--- Tasks to perform ---
A. Retype the passage on perovskite nanowire photodetectors, starting at "Oriented Perovskite Nanowires" and ending at "conventional semiconductor-based devices.".
B. Extend the article on oriented perovskite nanowires in photodetectors, picking up after its final sentence.

--- Document segment ---
+ + + + + + +
Oriented Perovskite Nanowires Increase Photodetector Efficiency
Several research groups worldwide demonstrated photodetectors employing arrays of parallelly-aligned perovskite nanowires with a specially designed structure capable of delaying the recombination of the charge carriers (holes and electrons). Such delayed recombination dramatically increased the generated photocurrent and enhanced the photoconductive gain of the nanowires, thus improving the performance of the device. Besides, the tiny active volume of the nanowires greatly minimized the dark current noise level of the photodetector, compared to conventional semiconductor-based devices.
To meet the demands of future industrial applications, the researchers are refining the nanowire synthesis and deposition techniques to improve the stability of the nanowires and reduce the number of surface defects and grain boundaries within the structure.
+ + + + + + +
--- Information provided ---
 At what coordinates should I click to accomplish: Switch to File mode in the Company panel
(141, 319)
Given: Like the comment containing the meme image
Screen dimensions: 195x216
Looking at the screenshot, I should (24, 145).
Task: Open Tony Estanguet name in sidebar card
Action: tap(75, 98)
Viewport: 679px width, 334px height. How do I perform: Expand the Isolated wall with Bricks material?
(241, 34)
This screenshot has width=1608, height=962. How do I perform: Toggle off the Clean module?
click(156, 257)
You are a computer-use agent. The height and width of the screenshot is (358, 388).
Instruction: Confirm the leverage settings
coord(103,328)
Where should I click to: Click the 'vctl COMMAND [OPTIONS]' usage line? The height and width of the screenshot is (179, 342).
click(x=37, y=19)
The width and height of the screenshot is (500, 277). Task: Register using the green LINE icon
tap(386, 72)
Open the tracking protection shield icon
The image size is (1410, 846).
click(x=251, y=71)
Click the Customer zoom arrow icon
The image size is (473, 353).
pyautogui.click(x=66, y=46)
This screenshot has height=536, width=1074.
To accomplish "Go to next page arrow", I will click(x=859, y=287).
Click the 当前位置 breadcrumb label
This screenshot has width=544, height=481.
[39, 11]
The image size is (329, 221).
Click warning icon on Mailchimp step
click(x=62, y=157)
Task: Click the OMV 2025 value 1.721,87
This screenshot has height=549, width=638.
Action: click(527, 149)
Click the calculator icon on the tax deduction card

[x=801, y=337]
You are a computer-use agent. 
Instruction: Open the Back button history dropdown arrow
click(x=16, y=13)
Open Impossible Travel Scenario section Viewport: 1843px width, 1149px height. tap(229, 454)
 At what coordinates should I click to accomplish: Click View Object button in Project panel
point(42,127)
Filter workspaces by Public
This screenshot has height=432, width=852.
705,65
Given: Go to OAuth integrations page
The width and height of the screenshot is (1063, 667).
+ + + + + + +
--- Task-by-task results ---
A.
Oriented Perovskite Nanowires Increase Photodetector Efficiency
Several research groups worldwide demonstrated photodetectors employing arrays of parallelly-aligned perovskite nanowires with a specially designed structure capable of delaying the recombination of the charge carriers (holes and electrons). Such delayed recombination dramatically increased the generated photocurrent and enhanced the photoconductive gain of the nanowires, thus improving the performance of the device. Besides, the tiny active volume of the nanowires greatly minimized the dark current noise level of the photodetector, compared to conventional semiconductor-based devices.

B.
High-Performance Perovskite Nanowire Lasers
Nanowire-based lasers benefit from the intrinsic waveguiding along the axial direction of the nanowires, while the two end-facets act as reflecting mirrors for light amplification. Researchers from the University of Wisconsin-Madison and Columbia University in the US demonstrated a single-crystal methylammonium lead halide perovskite nanowire-based laser with a very low lasing threshold, high quality factor, and near-100% quantum yield, thus outperforming previously reported semiconductor nanowire-based lasers.
The researchers also demonstrated that by altering the cation and anion stoichiometry in the perovskite, the emission wavelength of the device can be tuned in the range of 410-820 nm.
All-inorganic perovskite nanowires, such as cesium lead bromide (CsPbBr3), are showing even more promising as they are more robust than their organic-inorganic counterparts. Single-crystal CsPbBr3 nanowires exhibit stable light emission even after 8 hours of continuous operation. Such lasing performance, coupled with a facile solution-phase synthesis of the nanowires that allows emission wavelength tunability in the visible and near-infrared spectral regions, opens up prospects for cheap and efficient miniaturized photonic and optoelectronic devices.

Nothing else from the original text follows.